What you should do:
Scan the entries below for the word "toolbar". Copy out every line in which it occurs.

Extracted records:
↓

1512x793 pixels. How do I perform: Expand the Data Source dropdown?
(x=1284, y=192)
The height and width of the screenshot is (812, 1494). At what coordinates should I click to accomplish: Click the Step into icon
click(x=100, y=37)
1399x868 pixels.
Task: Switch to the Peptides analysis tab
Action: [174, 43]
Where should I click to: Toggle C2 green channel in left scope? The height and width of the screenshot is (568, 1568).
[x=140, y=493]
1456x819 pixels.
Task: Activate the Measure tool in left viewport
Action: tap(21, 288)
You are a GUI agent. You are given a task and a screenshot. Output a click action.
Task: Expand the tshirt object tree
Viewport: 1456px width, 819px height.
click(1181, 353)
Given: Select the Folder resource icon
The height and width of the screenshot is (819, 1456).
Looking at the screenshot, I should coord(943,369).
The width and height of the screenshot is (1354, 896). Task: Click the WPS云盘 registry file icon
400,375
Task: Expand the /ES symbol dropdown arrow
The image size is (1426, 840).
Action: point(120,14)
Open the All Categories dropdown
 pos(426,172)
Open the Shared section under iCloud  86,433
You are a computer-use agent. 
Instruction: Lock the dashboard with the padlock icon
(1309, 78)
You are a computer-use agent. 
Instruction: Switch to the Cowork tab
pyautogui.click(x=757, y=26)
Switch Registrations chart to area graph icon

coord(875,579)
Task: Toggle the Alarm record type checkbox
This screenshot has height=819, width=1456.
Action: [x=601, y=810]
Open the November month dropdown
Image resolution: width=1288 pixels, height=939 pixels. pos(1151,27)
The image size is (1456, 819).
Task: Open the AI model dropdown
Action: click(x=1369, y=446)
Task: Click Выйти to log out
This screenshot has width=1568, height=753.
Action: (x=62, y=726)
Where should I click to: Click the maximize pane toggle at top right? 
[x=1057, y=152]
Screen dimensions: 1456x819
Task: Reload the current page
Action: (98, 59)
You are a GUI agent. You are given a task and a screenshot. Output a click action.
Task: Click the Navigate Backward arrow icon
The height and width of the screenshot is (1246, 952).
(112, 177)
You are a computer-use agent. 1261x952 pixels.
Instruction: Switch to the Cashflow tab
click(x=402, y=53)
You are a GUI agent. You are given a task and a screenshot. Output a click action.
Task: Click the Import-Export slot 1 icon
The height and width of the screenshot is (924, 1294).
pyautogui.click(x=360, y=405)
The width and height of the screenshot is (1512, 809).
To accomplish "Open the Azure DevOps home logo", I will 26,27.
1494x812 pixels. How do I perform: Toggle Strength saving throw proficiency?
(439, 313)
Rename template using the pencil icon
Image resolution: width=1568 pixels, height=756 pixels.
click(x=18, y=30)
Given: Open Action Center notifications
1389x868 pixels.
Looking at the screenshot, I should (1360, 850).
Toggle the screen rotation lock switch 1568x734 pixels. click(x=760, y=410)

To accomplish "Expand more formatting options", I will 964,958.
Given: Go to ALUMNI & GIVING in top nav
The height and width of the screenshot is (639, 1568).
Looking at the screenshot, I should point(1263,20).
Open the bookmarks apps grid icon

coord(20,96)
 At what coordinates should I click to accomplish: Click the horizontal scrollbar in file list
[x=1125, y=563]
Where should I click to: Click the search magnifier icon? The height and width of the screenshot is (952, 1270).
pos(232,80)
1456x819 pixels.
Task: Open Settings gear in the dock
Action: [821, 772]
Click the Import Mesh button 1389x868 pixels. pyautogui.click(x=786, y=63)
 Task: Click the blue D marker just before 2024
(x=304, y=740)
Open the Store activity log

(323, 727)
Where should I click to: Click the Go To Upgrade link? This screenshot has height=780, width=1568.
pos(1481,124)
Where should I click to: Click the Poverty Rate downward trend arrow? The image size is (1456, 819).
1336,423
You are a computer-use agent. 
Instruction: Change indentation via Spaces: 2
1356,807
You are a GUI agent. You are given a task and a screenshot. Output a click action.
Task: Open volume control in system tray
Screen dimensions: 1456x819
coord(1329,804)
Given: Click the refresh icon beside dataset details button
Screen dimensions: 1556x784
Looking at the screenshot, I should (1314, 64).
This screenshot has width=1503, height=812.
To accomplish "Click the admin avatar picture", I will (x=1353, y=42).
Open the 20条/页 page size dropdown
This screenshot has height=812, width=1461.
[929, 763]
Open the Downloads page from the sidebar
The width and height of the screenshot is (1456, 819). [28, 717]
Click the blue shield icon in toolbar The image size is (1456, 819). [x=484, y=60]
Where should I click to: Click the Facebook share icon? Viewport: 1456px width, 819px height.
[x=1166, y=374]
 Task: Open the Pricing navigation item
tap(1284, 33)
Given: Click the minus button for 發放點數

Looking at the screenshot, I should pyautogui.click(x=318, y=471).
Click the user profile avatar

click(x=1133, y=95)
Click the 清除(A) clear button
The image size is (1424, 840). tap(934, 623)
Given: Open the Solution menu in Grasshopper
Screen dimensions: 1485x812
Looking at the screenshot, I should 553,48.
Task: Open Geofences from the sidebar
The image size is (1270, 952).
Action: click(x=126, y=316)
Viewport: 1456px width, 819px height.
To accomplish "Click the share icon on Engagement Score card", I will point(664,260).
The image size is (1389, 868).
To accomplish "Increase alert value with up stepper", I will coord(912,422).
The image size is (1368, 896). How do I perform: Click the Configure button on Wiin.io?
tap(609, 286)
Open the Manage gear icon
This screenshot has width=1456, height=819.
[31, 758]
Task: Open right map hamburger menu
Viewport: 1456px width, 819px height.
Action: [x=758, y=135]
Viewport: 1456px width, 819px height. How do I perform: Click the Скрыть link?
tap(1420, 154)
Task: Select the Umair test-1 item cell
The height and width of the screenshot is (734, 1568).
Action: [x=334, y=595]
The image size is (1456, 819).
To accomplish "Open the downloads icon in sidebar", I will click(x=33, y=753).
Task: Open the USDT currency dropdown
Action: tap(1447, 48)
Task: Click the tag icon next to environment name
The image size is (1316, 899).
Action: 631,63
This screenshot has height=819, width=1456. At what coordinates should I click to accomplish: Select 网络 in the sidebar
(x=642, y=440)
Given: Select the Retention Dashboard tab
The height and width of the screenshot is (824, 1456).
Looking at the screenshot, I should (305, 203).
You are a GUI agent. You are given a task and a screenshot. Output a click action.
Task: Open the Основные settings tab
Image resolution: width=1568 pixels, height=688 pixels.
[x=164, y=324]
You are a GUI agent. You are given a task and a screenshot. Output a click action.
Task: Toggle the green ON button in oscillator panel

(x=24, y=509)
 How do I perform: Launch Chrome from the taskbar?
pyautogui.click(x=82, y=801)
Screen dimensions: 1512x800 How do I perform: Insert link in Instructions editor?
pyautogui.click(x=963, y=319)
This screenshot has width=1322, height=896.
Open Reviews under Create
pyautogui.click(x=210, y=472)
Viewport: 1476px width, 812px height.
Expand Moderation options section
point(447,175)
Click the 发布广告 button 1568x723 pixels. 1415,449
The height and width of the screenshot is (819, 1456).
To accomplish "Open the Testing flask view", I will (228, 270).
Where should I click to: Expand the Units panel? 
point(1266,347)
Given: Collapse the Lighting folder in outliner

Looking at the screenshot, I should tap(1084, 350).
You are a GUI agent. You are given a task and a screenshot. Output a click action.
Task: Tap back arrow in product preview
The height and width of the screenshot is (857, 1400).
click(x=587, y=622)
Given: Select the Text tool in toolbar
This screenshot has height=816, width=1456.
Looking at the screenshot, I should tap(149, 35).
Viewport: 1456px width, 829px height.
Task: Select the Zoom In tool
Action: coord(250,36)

↑

Written answer:
Click the blue shield icon in toolbar The image size is (1456, 819). [x=484, y=60]
Given: Select the Text tool in toolbar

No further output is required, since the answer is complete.